Nun wird durch den Schrumpfkurs von Air Berlin Platz frei. Deutschlands lange Zeit zweitgrößte Linie hat bereits im vergangenen Jahre mehr als ein Zehntel ihres Angebots aufgegeben. Durch die Aufspaltung in die mit Tui und Etihad betriebene Ferienlinie Niki sowie das Verleihen von 38 Jets an Eurowings gibt es an fast allen deutschen Flughäfen mehr Startzeiten Platz denn je. 

Für die Angreifer sind die schon deshalb attraktiv, weil sich die Deutschen dank solider Konjunktur mehr Flugreisen leisten als andere Europäer. Zudem zahlen sie leichter als andere Aufpreise, wenn sie nahe ihres Wohnorts von einem Großflughafen abheben können.

Als nächstes Angriffsziel haben die Preisbrecher die Langstrecke ausgemacht.
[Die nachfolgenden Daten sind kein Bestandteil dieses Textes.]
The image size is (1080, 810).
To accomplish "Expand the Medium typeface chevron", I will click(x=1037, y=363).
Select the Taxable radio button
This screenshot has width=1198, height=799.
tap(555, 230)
Norwegian hat den Anfang bereits in London und Paris gemacht. Nun haben die Skandinavier ab dem kommenden Jahr auch Flüge von Düsseldorf in die USA angekündigt und würden wie Wow Air aus Island gern in Frankfurt starten.

Ähnliches kann sich auch O’Leary vorstellen. Noch vor Kurzem hat er gesagt, er plane vorerst keine Langstreckenflüge mehr. Doch der Plan ist nicht aufgegeben, sondern nur aufgeschoben, „bis wir passende Flugzeuge haben“.